___ DATASET ENTRIES
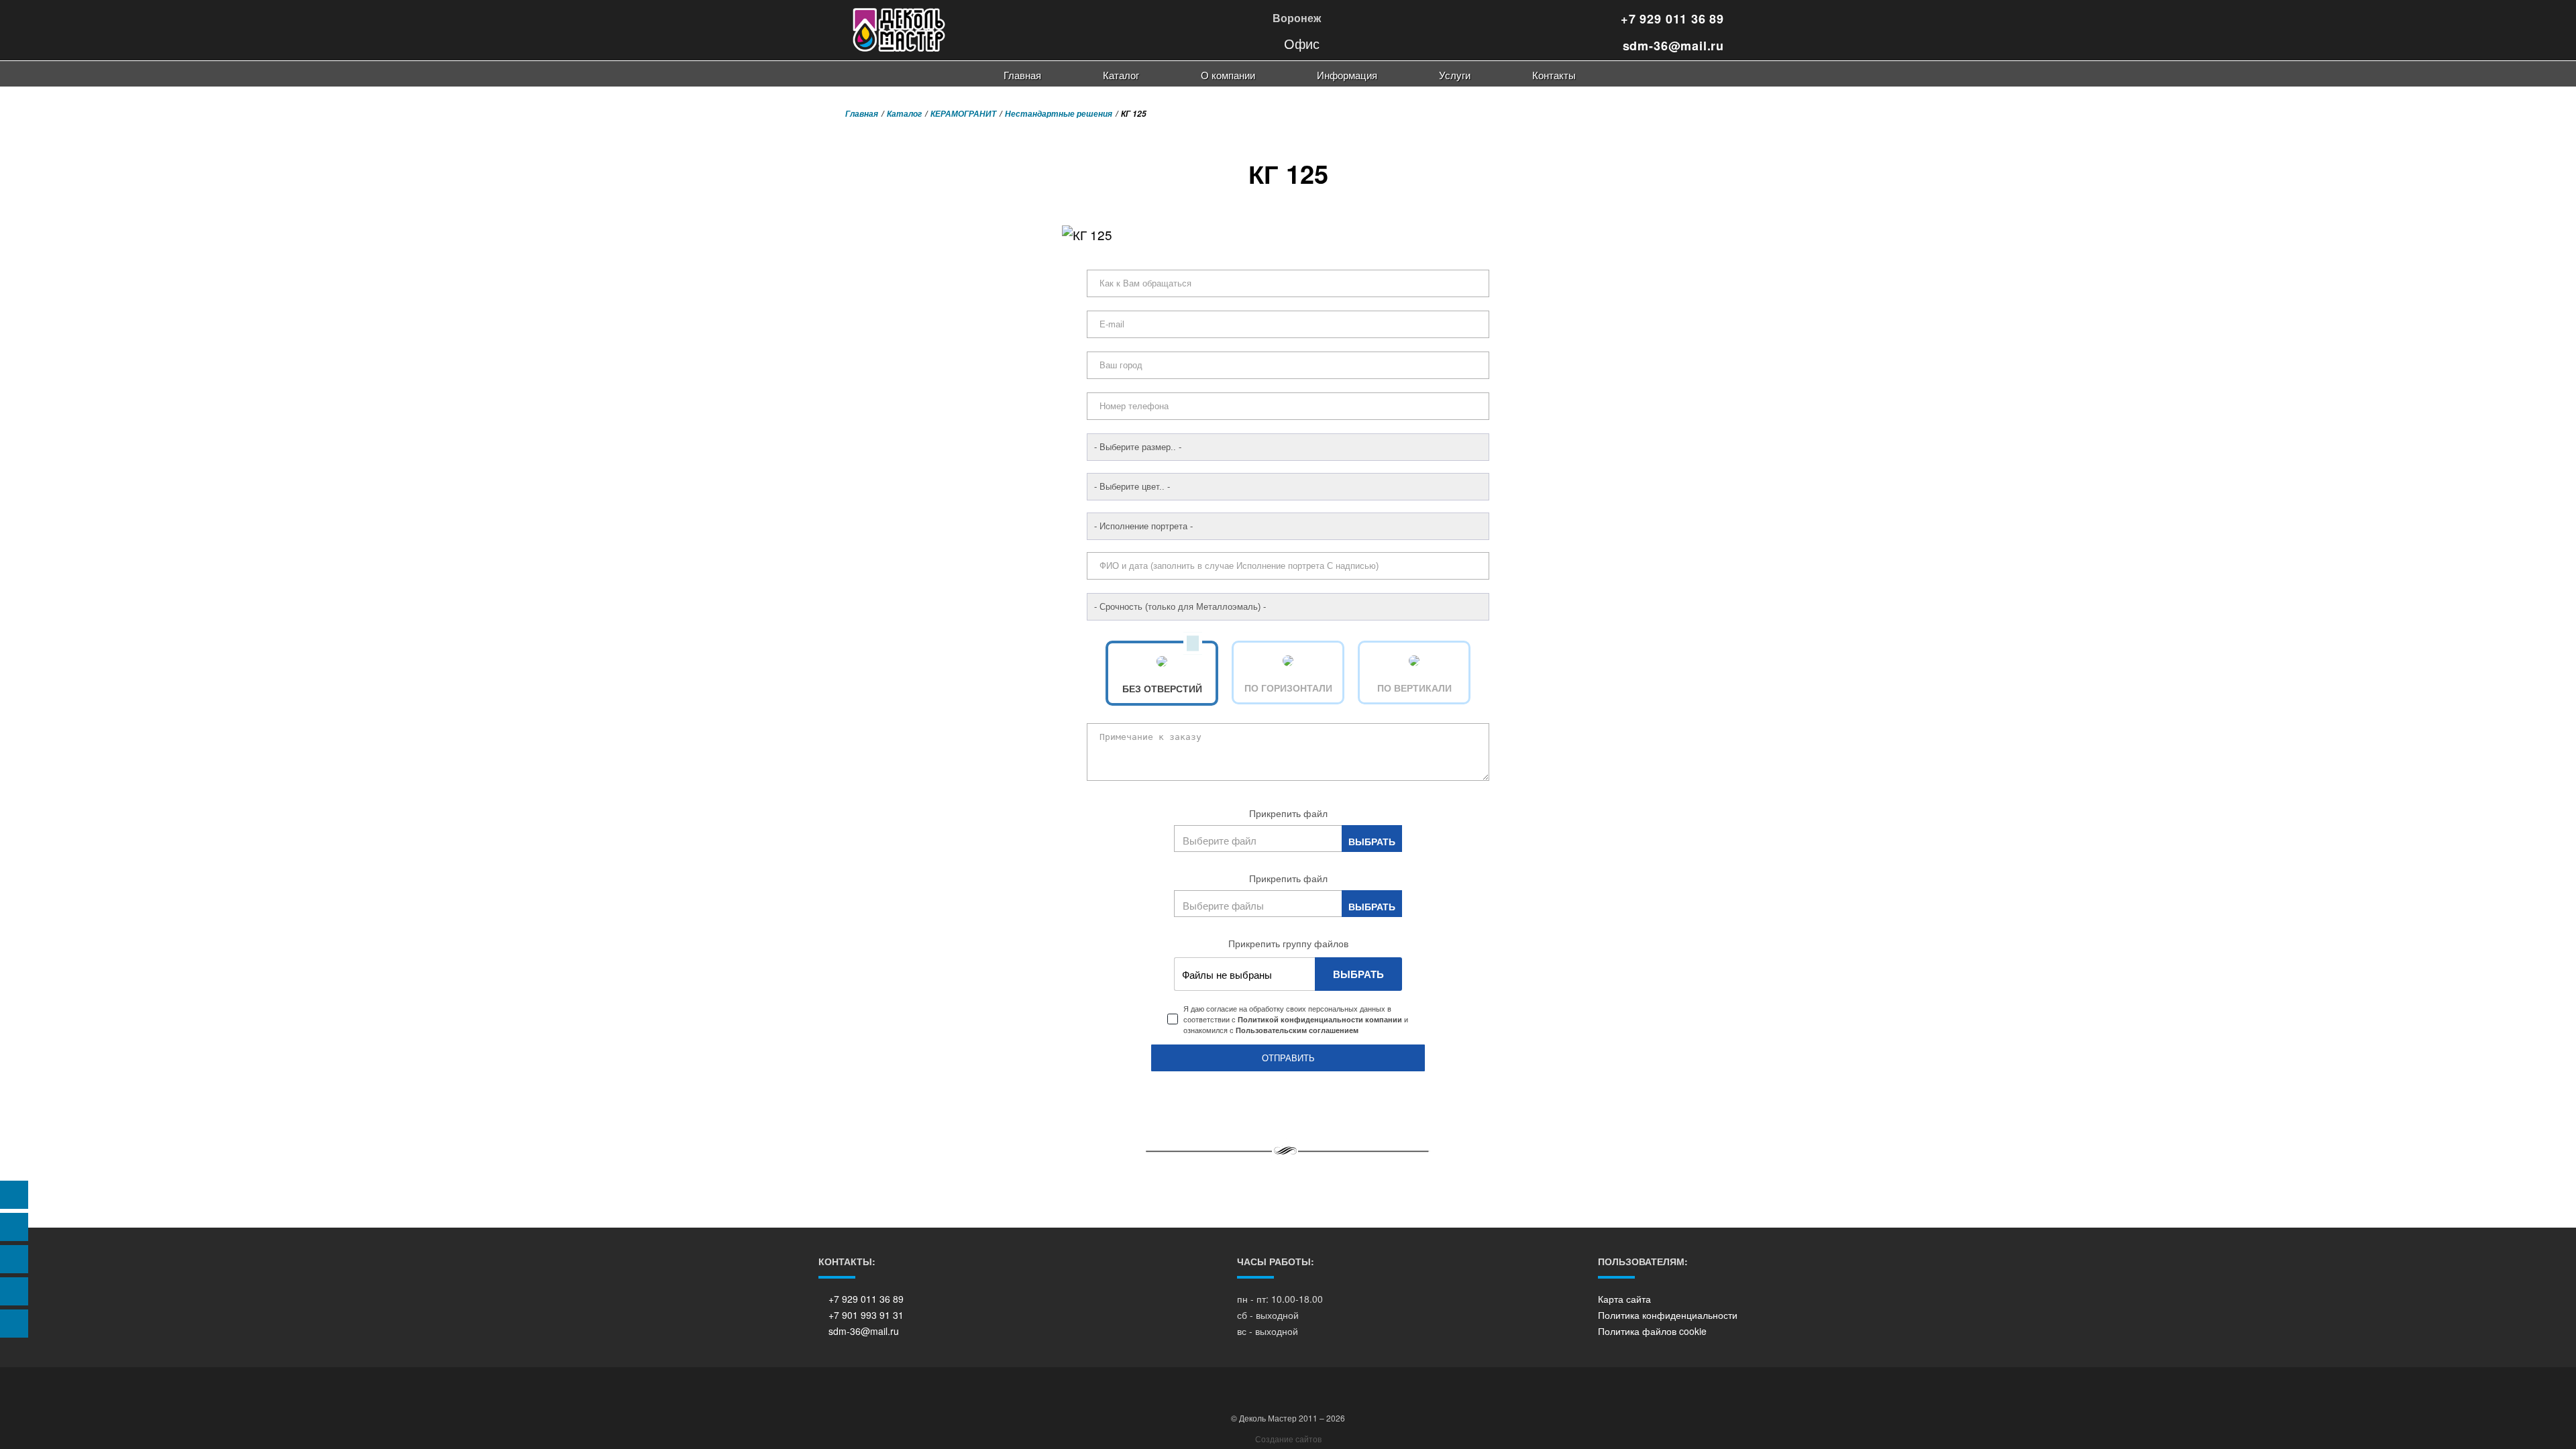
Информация (1347, 75)
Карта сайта (1624, 1298)
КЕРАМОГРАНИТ (963, 113)
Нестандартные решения (1058, 113)
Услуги (1454, 75)
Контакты (1554, 75)
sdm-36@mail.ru (1671, 45)
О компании (1228, 75)
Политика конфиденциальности (1667, 1315)
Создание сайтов (1288, 1438)
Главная (1022, 75)
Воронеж (1295, 17)
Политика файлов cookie (1652, 1331)
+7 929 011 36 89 (1670, 19)
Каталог (1121, 75)
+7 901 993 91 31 (866, 1315)
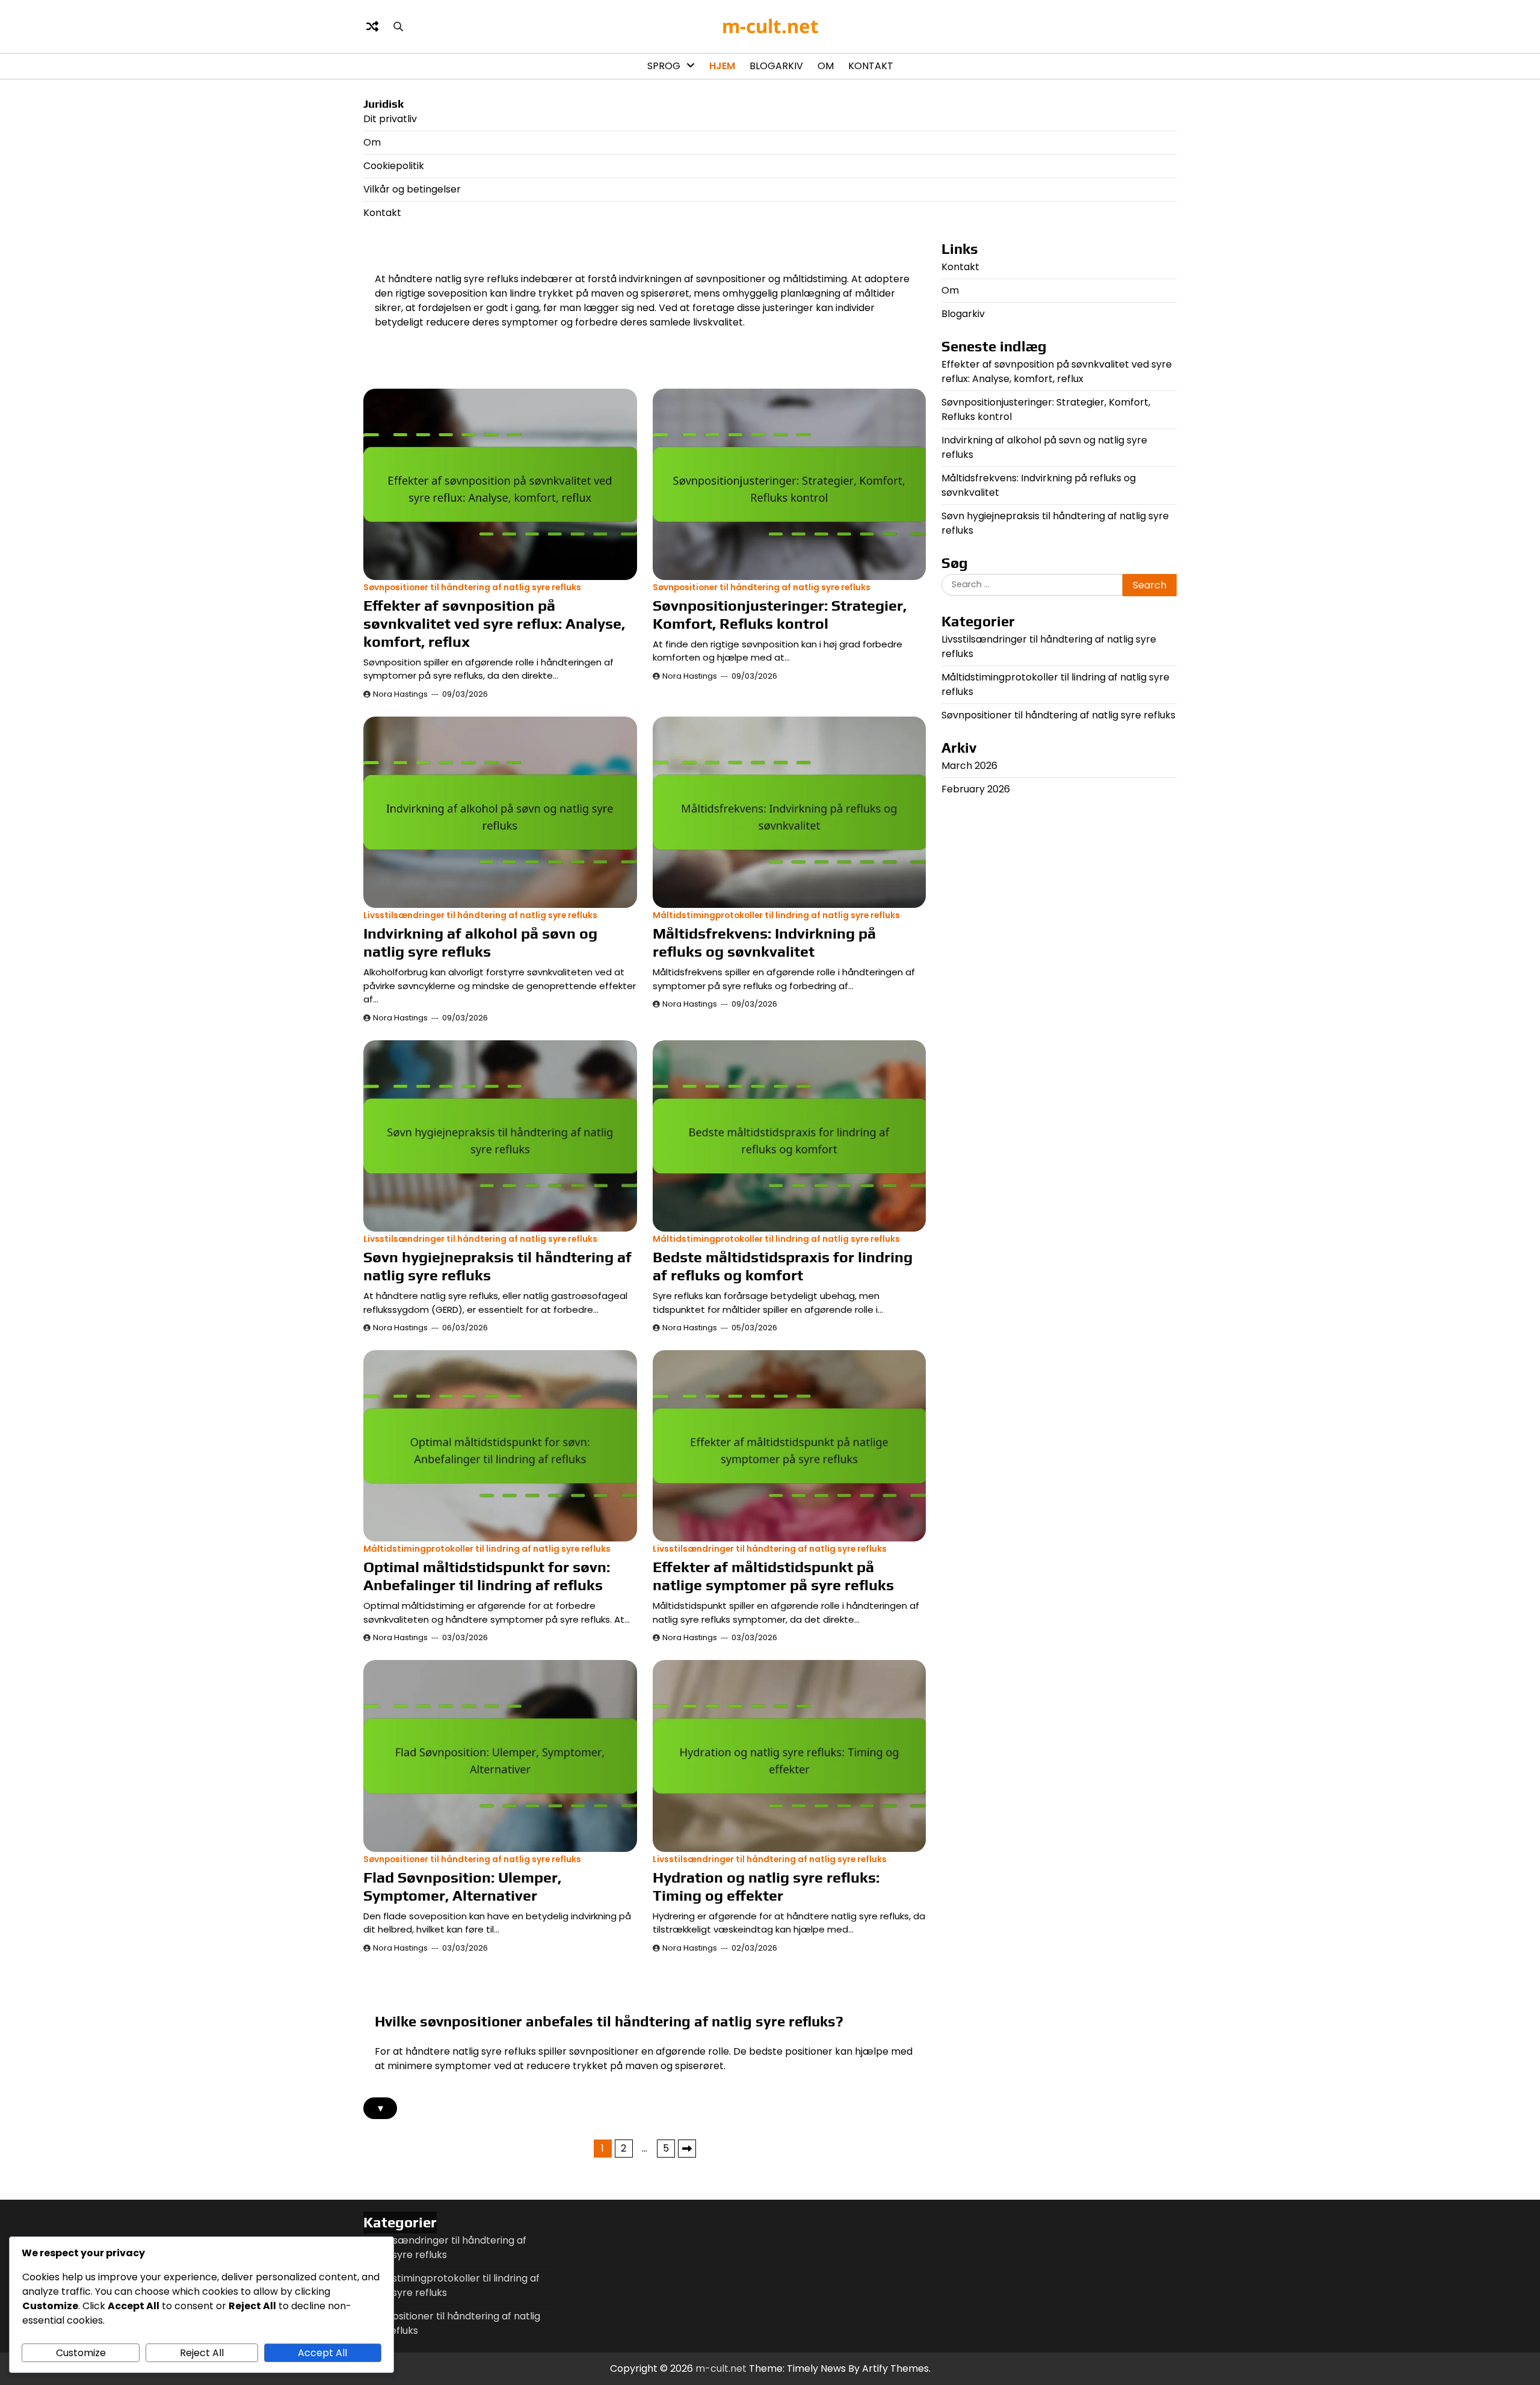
______
• WORK TO BE COMPLETED:
Among the lines of the data, some may include "Политика" as a word or string; report how many, and nothing else.

• EXERCISE OUTPUT:
2